El nombre de la Rosa

19 de enero del 2015

“Por lo tanto quien se burle de ellos debe morir. Parecido a lo de Paris, ¿verdad?”

Y sigue la polémica sobre la legitimidad de la burla. Hasta el Papa terció en esta discusión justificando que se responda con un puñetazo cuando alguien nos nombra mamá. Pero claro Francisco puede estar equivocado, la misma Iglesia dice que Su Santidad es infalible sólo cuando habla sobre temas de Fe y la violencia no tiene nada que ver con las creencias sino con las costumbres.

Este debate me recordó una de las mejores novelas que he leído, “El Nombre de la Rosa” del filósofo el italiano Umberto Eco. Nos cuenta Eco la historia de una abadía del Medioevo en la cual los monjes tenían por único oficio preservar y reproducir libros sagrados. Lo hacía con primor  enclaustrados en una magnífica biblioteca.

Hasta la abadía llegó un monje de otra comunidad con el encargo de investigar varias muertes misteriosas y descubrió que el asesino era uno de los sacerdotes que trataba de impedir que otros leyeran un texto de gran peligro para la fe, el libro de “la Risa” de Aristóteles.

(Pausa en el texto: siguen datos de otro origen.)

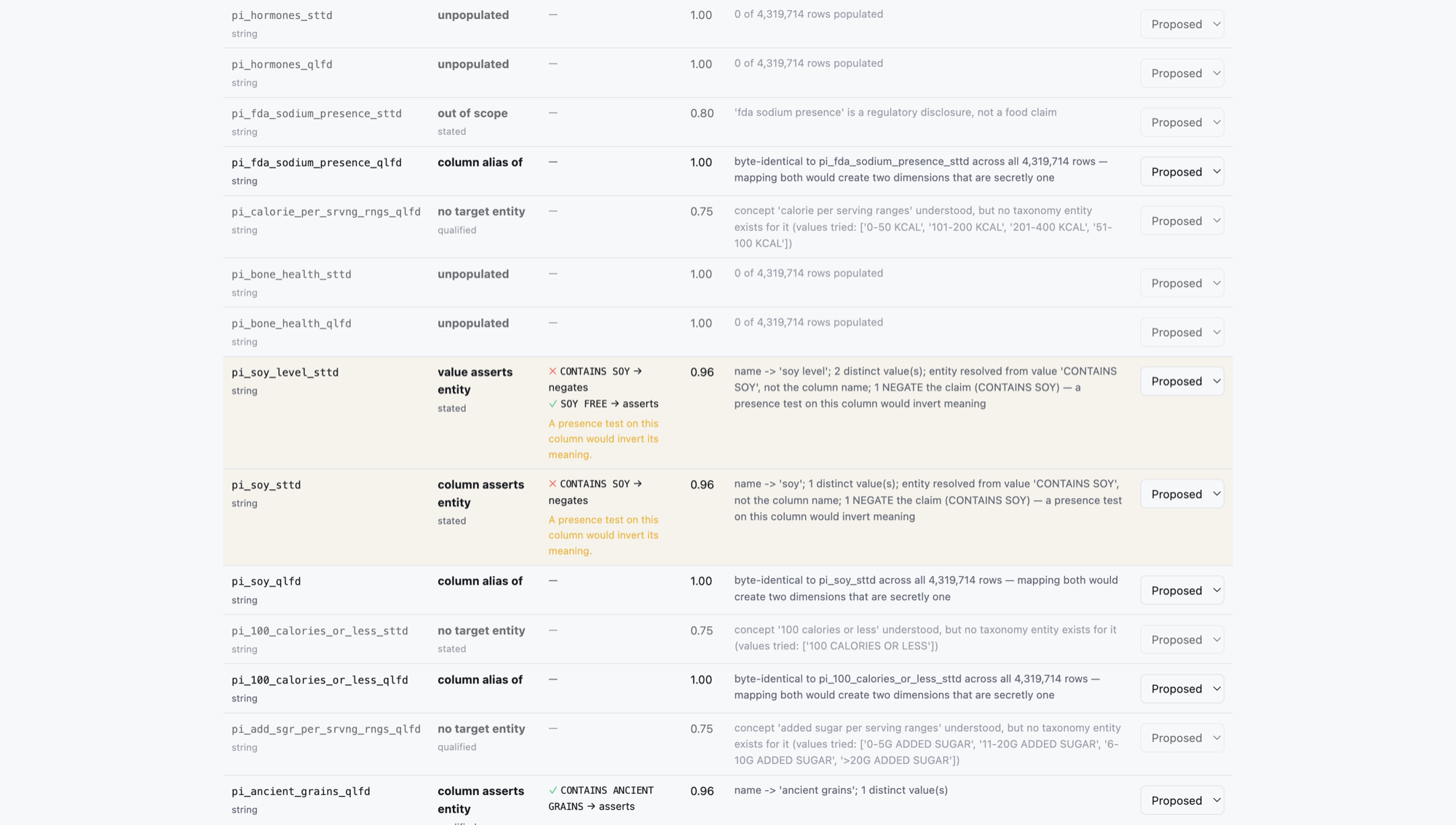
Task: Open status dropdown for pi_calorie_per_srvng_rngs_qlfd
Action: [1182, 221]
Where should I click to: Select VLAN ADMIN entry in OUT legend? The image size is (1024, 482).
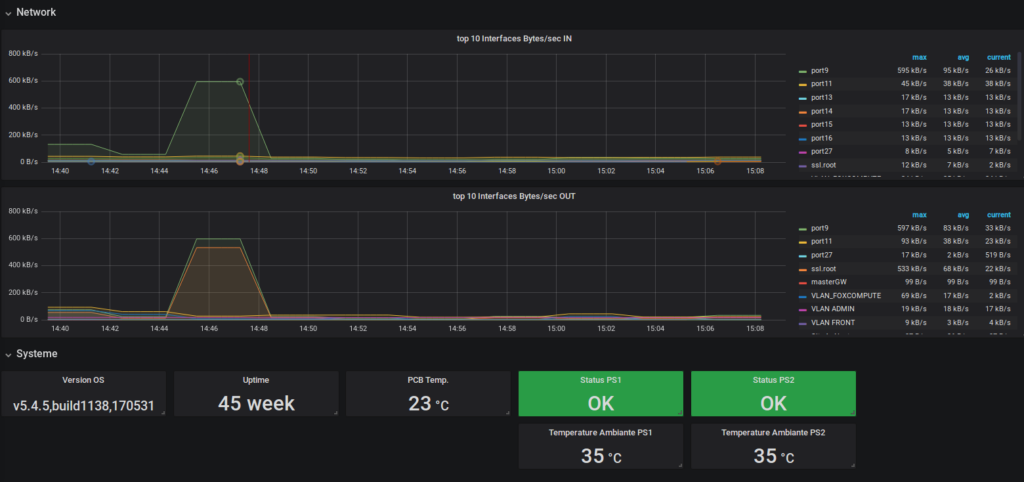833,309
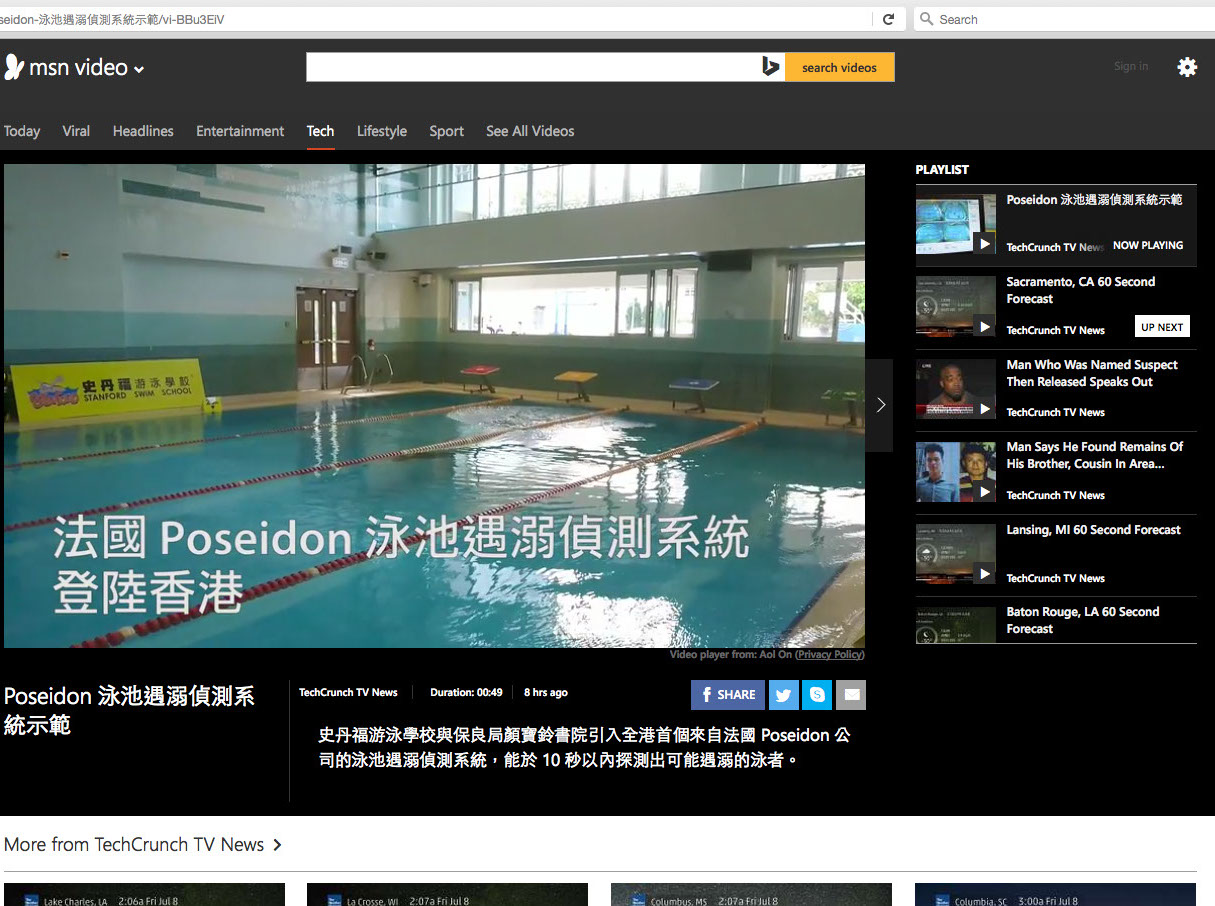Share video via Twitter icon
Image resolution: width=1215 pixels, height=906 pixels.
click(784, 695)
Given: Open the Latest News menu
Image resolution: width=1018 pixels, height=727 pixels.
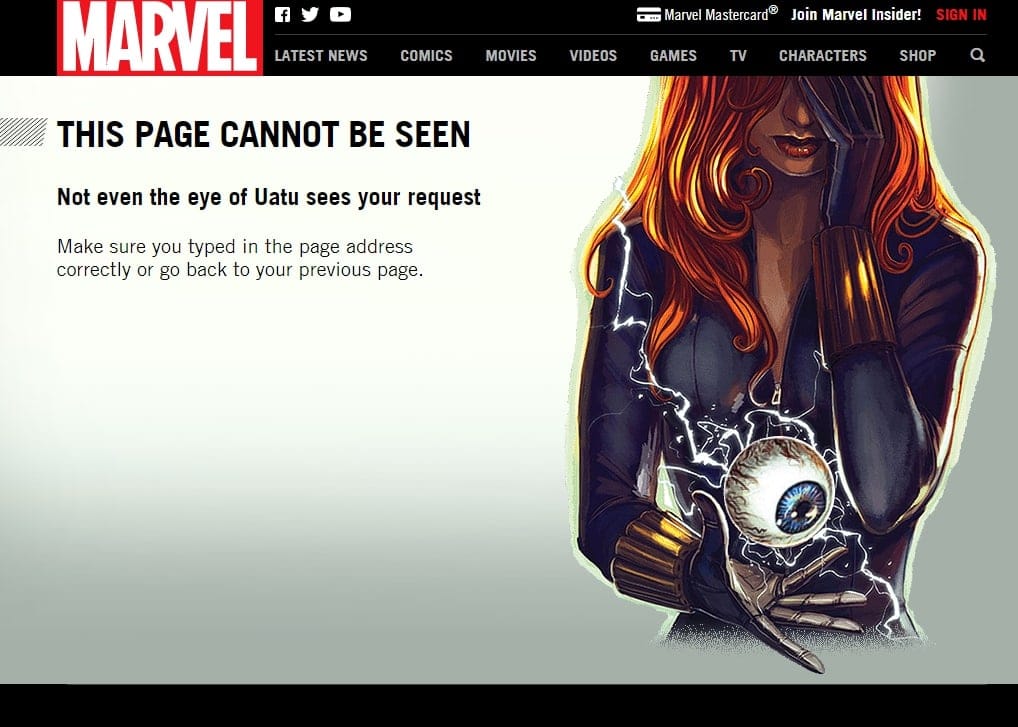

Resulta que para este monje reírse era una afronta a Dios. Era un invento del mismo demonio porque de la risa se podría derivar la burla y la deslegitimación de las creencias. Según el asesino reírse era una muestra de blasfemia. Y no tuvo otra manera de impedir la risa que ingeniarse un método para que quien leyera el libro se muriera en el acto; envenenó los pliego de pergamino de cada hoja del libro de manera que al mojarse los dedos para pasar las páginas los lectores fueran chupando veneno.

La genialidad de Eco, que por demás es un gran burletero, es develar la tendencia de fanáticos como el monje Gui, a fundarmentar los principios religiosos en el impedimento a cuestionarlos, son “dogmas” y por lo tanto quien se burle de ellos debe morir. Parecido a lo de Paris, ¿verdad?

La risa es la más humana de las expresiones, difícilmente los animales pueden expresar burla; cuando más felicidad batiendo la cola, pero la sonrisa burletera sólo puede ser producto de un pensamiento elaborado que esté en capacidad de entender la ironía. Para burlarse se requiere inteligencia y no cualquier forma de pensamiento, sino algo más superior que lo que pueda producir una mente rellena de fanatismo.

Para muchas personas ahora lo que deben hacer en Europa y en el mundo entero es respetar a ultranza, es decir sin burla, los principio que quieren imponer a sangre y fuego en el Estado Islámico, donde apedrean a las mujeres adúlteras, tiran desde las alturas a los homosexuales y matan con metralleta a los caricaturistas.

Yo creo que lo que hay que hacer es todo lo contrario, reírnos de sus creencias. Burlarnos de su fanatismo, hacer caricaturas que muestren su estupidez. Nunca callarnos porque corremos el riesgo de los monjes de la Abadía, que algún guardián de la Fe resuelva también matar a quien se atreva siquiera a asomarse a los principios de la risa.

Terminaríamos en un mundo sombrío, donde lo único que nos quedará será flagelarnos por sentir cualquier placer, como hacían también los monjes es esa oscura abadía.

Es el regreso del Medioevo, esa época triste de la humanidad estuvo llena de hogueras. ¡Dios nos libre de semejante atrocidad!